Global and task specific exclude files are cumulative: both the exclude patterns in the global exclude file and the patterns in the exclude file defined in a task section will be applied to the source tree when a backup task is processed.
Usage
Starting backup tasks
To start a backup task invoke
# rsback [options] task-list
where task-list
is a list of one or more backup
tasks as definded in the configuration file.
The possible options are
- -h
- Display a help message (usage)
- -v
- Be verbose
- -d
- Run rsync with option
--dry-mode
(simulation mode). That means: rsync does not copy anything, it just displays what it would do. - -i
- Initialize the backup repositories to be used for the specified tasks.
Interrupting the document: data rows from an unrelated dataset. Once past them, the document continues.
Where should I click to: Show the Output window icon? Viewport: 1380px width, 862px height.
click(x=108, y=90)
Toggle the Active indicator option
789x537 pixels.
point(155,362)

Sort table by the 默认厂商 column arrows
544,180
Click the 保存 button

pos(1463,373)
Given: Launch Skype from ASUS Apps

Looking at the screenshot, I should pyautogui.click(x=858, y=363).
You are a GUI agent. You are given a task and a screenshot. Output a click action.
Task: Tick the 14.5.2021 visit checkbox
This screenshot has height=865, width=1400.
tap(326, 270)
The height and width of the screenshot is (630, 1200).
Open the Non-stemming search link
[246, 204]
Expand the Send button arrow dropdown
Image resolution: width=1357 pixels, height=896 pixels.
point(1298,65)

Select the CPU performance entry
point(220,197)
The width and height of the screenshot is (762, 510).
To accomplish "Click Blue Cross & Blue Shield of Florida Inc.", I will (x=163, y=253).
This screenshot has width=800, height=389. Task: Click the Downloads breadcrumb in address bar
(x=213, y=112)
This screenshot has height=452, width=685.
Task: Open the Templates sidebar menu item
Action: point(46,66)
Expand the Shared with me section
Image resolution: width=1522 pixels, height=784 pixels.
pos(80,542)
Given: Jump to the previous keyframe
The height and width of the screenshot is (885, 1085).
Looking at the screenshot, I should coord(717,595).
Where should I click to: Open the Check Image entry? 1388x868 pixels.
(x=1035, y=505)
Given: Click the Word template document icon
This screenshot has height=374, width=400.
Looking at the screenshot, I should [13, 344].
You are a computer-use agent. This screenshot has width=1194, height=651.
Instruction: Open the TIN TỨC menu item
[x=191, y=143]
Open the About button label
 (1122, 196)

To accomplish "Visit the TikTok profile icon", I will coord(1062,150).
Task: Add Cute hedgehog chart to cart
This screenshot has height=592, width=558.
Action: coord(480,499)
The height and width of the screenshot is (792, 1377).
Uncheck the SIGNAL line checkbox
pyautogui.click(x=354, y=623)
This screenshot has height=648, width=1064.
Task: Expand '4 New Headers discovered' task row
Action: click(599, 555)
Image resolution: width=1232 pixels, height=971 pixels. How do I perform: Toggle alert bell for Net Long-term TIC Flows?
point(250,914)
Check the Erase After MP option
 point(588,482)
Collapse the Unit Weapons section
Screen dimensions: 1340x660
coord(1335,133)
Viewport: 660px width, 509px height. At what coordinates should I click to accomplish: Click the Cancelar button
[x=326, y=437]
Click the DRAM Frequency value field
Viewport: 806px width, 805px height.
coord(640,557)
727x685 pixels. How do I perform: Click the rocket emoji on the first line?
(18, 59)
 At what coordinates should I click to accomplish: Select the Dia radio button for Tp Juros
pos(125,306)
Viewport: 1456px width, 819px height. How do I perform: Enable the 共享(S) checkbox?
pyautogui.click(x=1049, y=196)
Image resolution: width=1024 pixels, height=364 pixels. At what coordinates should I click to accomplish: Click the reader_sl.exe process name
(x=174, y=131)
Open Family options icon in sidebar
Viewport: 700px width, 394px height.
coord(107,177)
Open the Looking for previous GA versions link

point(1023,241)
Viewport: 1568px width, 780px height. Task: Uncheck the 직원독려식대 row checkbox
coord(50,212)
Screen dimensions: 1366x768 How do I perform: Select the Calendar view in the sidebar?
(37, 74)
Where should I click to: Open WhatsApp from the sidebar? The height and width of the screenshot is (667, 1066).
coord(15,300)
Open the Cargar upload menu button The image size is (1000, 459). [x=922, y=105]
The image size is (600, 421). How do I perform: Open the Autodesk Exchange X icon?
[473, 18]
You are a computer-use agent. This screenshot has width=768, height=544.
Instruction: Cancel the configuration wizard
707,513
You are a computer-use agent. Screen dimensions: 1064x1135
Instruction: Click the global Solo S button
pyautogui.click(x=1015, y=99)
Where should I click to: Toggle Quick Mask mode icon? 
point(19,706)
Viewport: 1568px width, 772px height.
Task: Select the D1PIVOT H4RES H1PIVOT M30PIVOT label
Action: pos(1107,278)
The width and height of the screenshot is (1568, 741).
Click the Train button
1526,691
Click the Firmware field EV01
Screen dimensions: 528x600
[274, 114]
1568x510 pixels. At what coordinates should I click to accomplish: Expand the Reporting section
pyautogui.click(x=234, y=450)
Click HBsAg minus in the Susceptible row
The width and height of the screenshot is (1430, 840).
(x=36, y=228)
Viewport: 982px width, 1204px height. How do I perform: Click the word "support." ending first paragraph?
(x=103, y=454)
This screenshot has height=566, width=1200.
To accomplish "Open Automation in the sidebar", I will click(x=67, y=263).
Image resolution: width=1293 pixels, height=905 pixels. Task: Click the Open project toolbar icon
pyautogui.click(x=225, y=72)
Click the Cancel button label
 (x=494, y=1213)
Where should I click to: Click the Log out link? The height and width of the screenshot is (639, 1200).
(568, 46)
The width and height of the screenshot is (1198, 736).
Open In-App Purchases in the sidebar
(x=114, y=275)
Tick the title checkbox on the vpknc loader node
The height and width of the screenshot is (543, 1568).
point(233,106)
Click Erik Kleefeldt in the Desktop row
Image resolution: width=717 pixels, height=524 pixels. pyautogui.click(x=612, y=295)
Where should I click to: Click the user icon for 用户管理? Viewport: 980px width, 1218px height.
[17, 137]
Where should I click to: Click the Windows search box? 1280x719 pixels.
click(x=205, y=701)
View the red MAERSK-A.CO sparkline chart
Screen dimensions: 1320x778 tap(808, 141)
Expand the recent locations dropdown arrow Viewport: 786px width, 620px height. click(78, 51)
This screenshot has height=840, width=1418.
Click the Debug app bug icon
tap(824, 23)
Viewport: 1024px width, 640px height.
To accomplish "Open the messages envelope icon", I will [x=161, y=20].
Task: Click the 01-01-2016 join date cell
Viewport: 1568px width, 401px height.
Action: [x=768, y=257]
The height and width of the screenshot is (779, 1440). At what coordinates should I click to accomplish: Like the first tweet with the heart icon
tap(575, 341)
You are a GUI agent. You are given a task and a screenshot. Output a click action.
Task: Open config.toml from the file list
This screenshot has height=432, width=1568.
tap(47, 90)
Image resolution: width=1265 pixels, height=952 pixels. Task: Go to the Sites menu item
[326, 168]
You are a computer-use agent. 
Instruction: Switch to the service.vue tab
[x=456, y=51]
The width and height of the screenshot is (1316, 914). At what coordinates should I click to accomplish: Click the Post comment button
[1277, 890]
This isn't really necessary, because rsback will try do create the necessary directories, if a backup repository does not yet exist, when a backup task is processed.
- -c
configuration-file
- If you want to use a configuration file other than the default one, use this option to tell it rsback.
Example:
rsback -vc /etc/rsback/test.conf work-daily misc
Scheduling backup tasks
rsback is supposed to be executed by cron jobs at regular intervals. crontab entries in our example may look like
0 22 * * 1-5 /root/bin/rsback -v work-daily >>/var/log/rsback/work-daily.log 0 22 * * 6 /root/bin/rsback -v work-weekly >>/var/log/rsback/work-weekly.log
The daily backup task work-daily
will be
executed every workday night at 22:00. The weekly backup task
work-weekly
is processed at Saturday night.
Changes
see CHANGELOG
References
- rsync: http://rsync.samba.org
- Cygwin: http://cygwin.com
- Perl: http://www.perl.com
- file utilities: http://www.gnu.org/software/fileutils/fileutils.html
- rsync documentation: http://rsync.samba.org/documentation.html
- Mike Rubel's examples of ``rotating rsync snapshots'': http://www.mikerubel.org/computers/rsync_snapshots
Availability
http://www.pollux.franken.de/hjb/rsback
Author
Copyright (C) 2002 by Hans-Juergen Beie <hjb@pollux.franken.de>
This program is free software; you can redistribute it and/or modify it under the same terms as Perl itself.